Required work>
Take the data from its first line. Print each line exactly until the line containing "Uncheck the one-star" has been printed too.

Study material>

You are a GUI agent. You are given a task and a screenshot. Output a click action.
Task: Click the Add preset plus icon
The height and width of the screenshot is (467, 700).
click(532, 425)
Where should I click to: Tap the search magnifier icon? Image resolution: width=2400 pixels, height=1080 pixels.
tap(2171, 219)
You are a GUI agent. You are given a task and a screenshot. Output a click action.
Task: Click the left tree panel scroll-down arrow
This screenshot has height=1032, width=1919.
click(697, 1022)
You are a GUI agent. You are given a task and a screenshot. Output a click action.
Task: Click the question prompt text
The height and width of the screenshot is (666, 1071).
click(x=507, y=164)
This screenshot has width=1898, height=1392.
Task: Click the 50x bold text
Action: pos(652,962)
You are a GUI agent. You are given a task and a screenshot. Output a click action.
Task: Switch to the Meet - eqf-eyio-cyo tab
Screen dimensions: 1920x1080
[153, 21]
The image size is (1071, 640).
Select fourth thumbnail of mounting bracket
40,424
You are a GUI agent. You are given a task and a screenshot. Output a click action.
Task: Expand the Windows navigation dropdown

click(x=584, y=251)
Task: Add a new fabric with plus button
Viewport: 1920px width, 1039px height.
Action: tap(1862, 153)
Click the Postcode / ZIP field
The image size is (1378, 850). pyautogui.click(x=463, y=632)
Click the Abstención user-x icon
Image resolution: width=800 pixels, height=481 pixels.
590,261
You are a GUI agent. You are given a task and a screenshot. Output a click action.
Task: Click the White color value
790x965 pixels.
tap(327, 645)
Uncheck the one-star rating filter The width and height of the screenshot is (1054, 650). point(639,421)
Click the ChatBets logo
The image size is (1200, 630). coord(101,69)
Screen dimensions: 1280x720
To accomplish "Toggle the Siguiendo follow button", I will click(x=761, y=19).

Solved problem>
You are a GUI agent. You are given a task and a screenshot. Output a click action.
Task: Click the Add preset plus icon
The height and width of the screenshot is (467, 700).
click(532, 425)
Where should I click to: Tap the search magnifier icon? Image resolution: width=2400 pixels, height=1080 pixels.
tap(2171, 219)
You are a GUI agent. You are given a task and a screenshot. Output a click action.
Task: Click the left tree panel scroll-down arrow
This screenshot has height=1032, width=1919.
click(697, 1022)
You are a GUI agent. You are given a task and a screenshot. Output a click action.
Task: Click the question prompt text
The height and width of the screenshot is (666, 1071).
click(x=507, y=164)
This screenshot has width=1898, height=1392.
Task: Click the 50x bold text
Action: pos(652,962)
You are a GUI agent. You are given a task and a screenshot. Output a click action.
Task: Switch to the Meet - eqf-eyio-cyo tab
Screen dimensions: 1920x1080
[153, 21]
The image size is (1071, 640).
Select fourth thumbnail of mounting bracket
40,424
You are a GUI agent. You are given a task and a screenshot. Output a click action.
Task: Expand the Windows navigation dropdown

click(x=584, y=251)
Task: Add a new fabric with plus button
Viewport: 1920px width, 1039px height.
Action: tap(1862, 153)
Click the Postcode / ZIP field
The image size is (1378, 850). pyautogui.click(x=463, y=632)
Click the Abstención user-x icon
Image resolution: width=800 pixels, height=481 pixels.
590,261
You are a GUI agent. You are given a task and a screenshot. Output a click action.
Task: Click the White color value
790x965 pixels.
tap(327, 645)
Uncheck the one-star rating filter The width and height of the screenshot is (1054, 650). point(639,421)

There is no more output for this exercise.